A documentary film crew chugs along the Amazon River in search of a lost tribe of snake worshippers called the people of the mist. A mad snake poacher cruises the same waters hunting a giant anaconda. A giant anaconda, hungrier than any snake in the history of snakes, and twice as long as the longest anaconda, slithers the murky waters in search of a meal. It all adds up: jungle setting plus naive explorers plus weird guide plus primitive tribe plus giant reptile equals B movie.
*Anaconda* would like you to think it’s a jungle *Jaws*, a mosquito-bitten *Moby Dick*, but don’t let the big teeth fool you. This is strictly a by-the-numbers effort, a derivative, competent knockoff that amuses only by being preposterously implausible.
Steven Cale (Eric Stoltz), a doctor of something or other, leads this doomed expedition along with girlfriend Terri Flores, a fresh out of film school documentarian. Her faithful sidekick and cameraman from the ‘hood is Danny (Ice Cube); Denise (Kari Salin) and Gary (Owen Wilson) are the randy sound crew. Also along for the ride is Warren Westridge (Jonathan Hyde), a prissy Brit narrator who sips wine and chips golf balls into the river when he isn’t whining and cringing. Things go from dumb to dumber when the gang rescues Paul Sarone (Jon Voight), a shipwrecked Paraguayan poacher and ex-priest with a mile-wide wacky streak. After ten minutes with this lot, I was rooting for the snake.
Alas, the snake doesn’t show up until halfway through the movie, during which time Sarone gets crazier and crazier, and Cale lapses into a coma after being stung by a deadly giant wasp while scuba diving. It must have been one of those Amazonian oxygen tank wasps. That kind of thing will happen in the tropics. Anyhow, Sarone saves Cale using the hoariest trick in the book, ye olde ballpoint pen tracheotomy, and Cale spends the rest of the cruise safely ensconced in his cabin, comatose, like the audience.
Meanwhile, creepy old Sarone is left to villainize the ship in the absence of the anaconda. With his mumbly, vaguely latin accent and constant leer, Voight really gives Sarone his all, endangering the very rain forest with his campy, Brando-esque scenery chewing. It is clear that Sarone is supposed to out-Ahab Ahab with his ophidian obsession (I especially enjoyed his cooing over the \\leedle bebby snakes\\ that rained down in the boat after he blew up their nest). What isn’t exactly clear is why Sarone wants to catch the giant anaconda, except that it’s worth a lot of money, which isn’t really very obsessive or Ahabby, but he was once bitten by a big snake (he was no doubt asking for it), and that’s as close to an explanation of motive as *Anaconda* will get. Sarone recruits Gary, the dumb surfer dude, and together they commandeer the boat and go serpent fishing, which is only a good idea because it finally gets the snake into the movie, which will inevitably be followed by the shrinking of the cast.
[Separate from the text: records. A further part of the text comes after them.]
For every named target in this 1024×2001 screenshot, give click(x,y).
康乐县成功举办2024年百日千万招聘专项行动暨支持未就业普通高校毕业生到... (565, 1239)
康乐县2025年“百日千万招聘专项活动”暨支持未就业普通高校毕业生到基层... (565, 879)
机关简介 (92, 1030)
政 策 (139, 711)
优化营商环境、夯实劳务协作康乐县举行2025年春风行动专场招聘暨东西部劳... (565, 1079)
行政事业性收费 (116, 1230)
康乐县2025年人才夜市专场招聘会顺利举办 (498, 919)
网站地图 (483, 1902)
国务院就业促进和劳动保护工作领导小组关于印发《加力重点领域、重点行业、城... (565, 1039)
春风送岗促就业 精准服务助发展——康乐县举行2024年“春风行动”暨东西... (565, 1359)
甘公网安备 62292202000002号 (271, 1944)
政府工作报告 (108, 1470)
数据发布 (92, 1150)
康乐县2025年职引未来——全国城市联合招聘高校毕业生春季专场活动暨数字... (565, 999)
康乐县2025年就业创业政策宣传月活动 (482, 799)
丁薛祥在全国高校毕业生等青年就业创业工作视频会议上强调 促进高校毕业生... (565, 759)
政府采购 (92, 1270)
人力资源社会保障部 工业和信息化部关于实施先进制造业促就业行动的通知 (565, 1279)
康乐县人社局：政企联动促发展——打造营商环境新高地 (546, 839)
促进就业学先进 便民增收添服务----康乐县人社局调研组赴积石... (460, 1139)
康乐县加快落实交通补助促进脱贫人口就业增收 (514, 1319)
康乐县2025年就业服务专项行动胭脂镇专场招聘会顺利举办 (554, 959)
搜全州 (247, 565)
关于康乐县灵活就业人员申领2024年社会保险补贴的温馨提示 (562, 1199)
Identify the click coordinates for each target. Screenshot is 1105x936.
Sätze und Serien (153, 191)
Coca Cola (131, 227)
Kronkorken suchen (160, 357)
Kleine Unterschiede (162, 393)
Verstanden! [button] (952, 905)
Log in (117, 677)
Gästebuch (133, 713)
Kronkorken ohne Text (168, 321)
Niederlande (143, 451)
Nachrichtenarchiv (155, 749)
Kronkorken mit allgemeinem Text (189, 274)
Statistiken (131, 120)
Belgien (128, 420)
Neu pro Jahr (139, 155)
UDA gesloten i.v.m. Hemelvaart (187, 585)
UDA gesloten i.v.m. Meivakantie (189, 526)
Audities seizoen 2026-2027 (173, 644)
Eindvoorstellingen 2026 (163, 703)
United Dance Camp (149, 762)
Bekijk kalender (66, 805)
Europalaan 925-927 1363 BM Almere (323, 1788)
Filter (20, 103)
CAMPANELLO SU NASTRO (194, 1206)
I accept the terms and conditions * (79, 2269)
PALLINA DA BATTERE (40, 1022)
Meanwhile, the snake, now that it has found the floating buffet, is ready to exploit all the various mishaps that force the clumsy shipmates into the water (even though this 40 foot snake is much bigger than the boat and unlike, say, Bruce the shark, can actually climb aboard any time it feels like a light snack). The embattled fictional filmmakers must now contend with a kooky poacher and a bloodthirsty snake, and *Anaconda* finally gets underway, providing about ten minutes worth of excitement. *Anaconda* doesn’t do anything particularly innovative or original (although the snake esophagus-eye view of a victim being swallowed isn’t bad), but the action gets fast and bloody in its predictable way. And if you’re cheering for the snake, like I was, there’s some inherent tension in knowing things will go badly, like they always do in the human versus giant reptile genre.
There are actually two snakes in *Anaconda*, an animatronic snake and a CGI snake. The animatronic snake is extremely convincing, with glowing red LED eyes and a pink, fleshy, fangy mouth. The computer graphic snake is phony and cartoonish as it climbs trees, rears out of the water and lunges at its prey, coiling itself like a wayward garden hose, twirling and crushing its hapless victim, who cannot scream as his eyeballs pop out ("When you can’t breathe, you can’t scream" promises the ad copy for *Anaconda*, echoing *Alien*’s "In space, no-one can hear you scream." Obviously, the ultimate nightmare for the Hollywood ad copy writer is being rendered mute, although the rest of us would consider not being able to vocalize the least of our worries as we’re being crushed to death). The snake itself screams an eerie, Godzilla sort of screech as it lunges at its lunch, so there is no shortage of screaming in *Anaconda*, if you go in for that sort of thing.
The best thing about *Anaconda* is that it, unlike the snake, is short. This is an Etch-A-Sketch movie -- shake your head and it completely disappears from your memory.